Top of Given data
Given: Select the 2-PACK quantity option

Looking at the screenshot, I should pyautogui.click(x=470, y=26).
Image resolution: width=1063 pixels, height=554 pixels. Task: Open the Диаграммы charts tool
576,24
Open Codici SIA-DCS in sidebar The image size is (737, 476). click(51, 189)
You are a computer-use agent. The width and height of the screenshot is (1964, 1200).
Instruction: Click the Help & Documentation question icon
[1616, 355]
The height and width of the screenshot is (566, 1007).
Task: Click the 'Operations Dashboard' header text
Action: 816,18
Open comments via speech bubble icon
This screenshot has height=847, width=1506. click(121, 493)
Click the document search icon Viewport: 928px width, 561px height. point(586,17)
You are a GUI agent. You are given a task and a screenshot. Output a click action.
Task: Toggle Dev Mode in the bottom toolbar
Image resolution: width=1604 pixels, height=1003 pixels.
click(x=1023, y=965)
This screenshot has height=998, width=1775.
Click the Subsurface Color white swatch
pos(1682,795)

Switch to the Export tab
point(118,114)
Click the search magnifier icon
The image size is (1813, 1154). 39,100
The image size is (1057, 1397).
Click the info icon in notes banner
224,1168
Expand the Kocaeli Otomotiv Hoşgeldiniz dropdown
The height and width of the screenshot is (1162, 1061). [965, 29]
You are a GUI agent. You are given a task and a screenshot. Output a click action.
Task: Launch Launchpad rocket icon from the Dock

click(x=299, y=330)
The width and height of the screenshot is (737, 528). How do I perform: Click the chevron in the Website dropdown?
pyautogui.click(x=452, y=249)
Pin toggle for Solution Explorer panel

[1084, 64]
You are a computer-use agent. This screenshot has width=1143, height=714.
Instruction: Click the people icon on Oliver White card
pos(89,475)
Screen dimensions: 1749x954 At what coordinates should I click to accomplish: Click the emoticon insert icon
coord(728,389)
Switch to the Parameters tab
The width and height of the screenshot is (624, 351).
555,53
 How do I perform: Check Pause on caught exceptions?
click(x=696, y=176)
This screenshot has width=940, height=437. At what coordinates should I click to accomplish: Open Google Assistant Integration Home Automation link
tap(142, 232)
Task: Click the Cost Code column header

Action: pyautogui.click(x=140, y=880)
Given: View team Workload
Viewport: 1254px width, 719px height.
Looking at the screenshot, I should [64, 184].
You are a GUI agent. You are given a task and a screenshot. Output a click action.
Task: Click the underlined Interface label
Bottom of Given data
# Exercise prompt
Above are the records; report each line in them that includes the word "computer".

# Expected answer
You are a computer-use agent. The width and height of the screenshot is (1964, 1200).
You are a computer-use agent. This screenshot has width=1143, height=714.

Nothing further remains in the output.